Le deuxième principe dit ceci : Une régression infinie de moteurs essentielle n’est pas possible. Nous avons déjà regardé la définition d’une série des causes essentielles. Comme nous avons vue, sans le cause premier le deuxième ne peux pas exister. Nous avons donné l’exemple d’une main qui meut une branche qui meut une roche. Étant donné que la cause agis simultanément avec l’effet, s’il n’y a pas de cause, il n’y aurait pas d’effet. Alors, par définition, une régression infinie de moteurs essentielle n’est pas possible.

On est obliger de conclure qu’il est nécessaire, pour des séries de cause essentielles, qu’il existe un première moteur qui n’est pas meut par un autre.
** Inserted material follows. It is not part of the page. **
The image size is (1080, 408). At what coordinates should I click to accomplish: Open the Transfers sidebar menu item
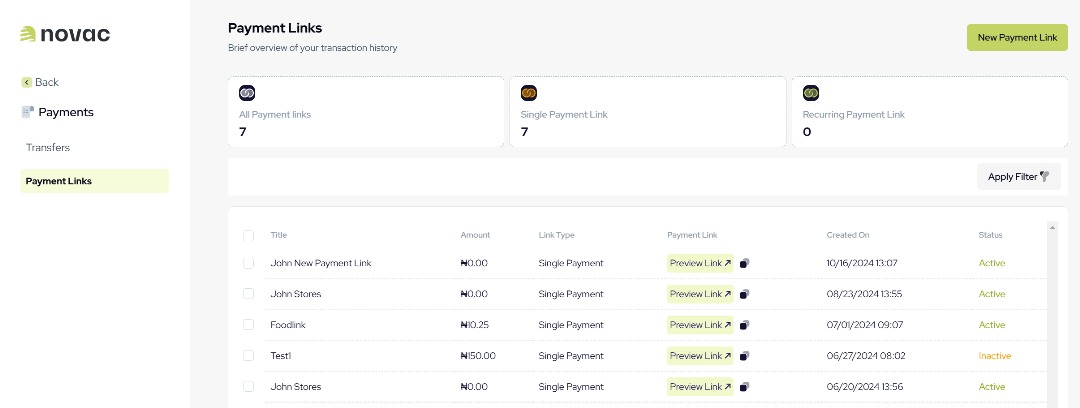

Ceci est ce qu’on appelle Dieu.

Maintenant, nous n’avons que démontré qu’il existe un première moteur, qui doit exister. S’il n’existe pas, à chaque moment, alors il n’y aurait absolument rien en existence. Ceci est, on est obliger de dire, une description minimale de Dieu, mais, on déduit de cette preuve que Dieu est celui qui maintiens en existence tout ce qui existe.[15]

De plus, ceci est une démonstration qui est basé sur l’expérience. On commence avec ce qu’on voit, et expérience, dans ce monde. Alors, ceci est une démonstration empirique de l’existence de Dieu.

Troisièmement, le premier moteur, qui n’est pas meut par un autre, qu’on voit à travers cette démonstration, n’est pas le cause premier d’un séries de cause accidentel, qui aurait pu être le cause de le première effet, et en suite, qui aurait pu disparaitre. Cette démonstration nous décrivent un première moteur qui existe simultanément avec, étant donné que c’est la cause première de tout choses, chaque changement qui arrivent. S’il n’existait pas, ou s’il n’agissait pas, alors, il n’aurait absolument, littéralement, rien en existence. Une conséquence de ce troisième point est qu’on peut dire, avec Peter, qu’en Dieu, en Jésus, « nous avons la vie, le mouvement et l’être. »[16] Avec Paul, on peut dire que Jésus « est avant toutes choses, et tout subsiste en lui. »[17]

            Il y a aussi une conséquence pratique à cette démonstration. On est obliger de dire que à chaque instante de notre vie, à chaque pensée qu’on pense, et à chaque action qu’on fait, c’est Dieu qui nous garde en existence et qui te donne la capacité d’agir. En vue de ceci on devrait pensée deux fois sur notre façon de vivre.

[1]Thomas d’Aquin, Somme Théologique, pris de : (accedé le 22 Juillet, 2011), 1.II.3.














[15]On peut, par exemple, déduire, à partir de ce démonstration, le fait que Dieu est acte pure, qu’il est existence, qu’il ne change pas, et qu’il est éternelle.

[16]Actes 17 :28.

[17]Col. 1 :17. Voit aussi 1 Cor. 8 :6.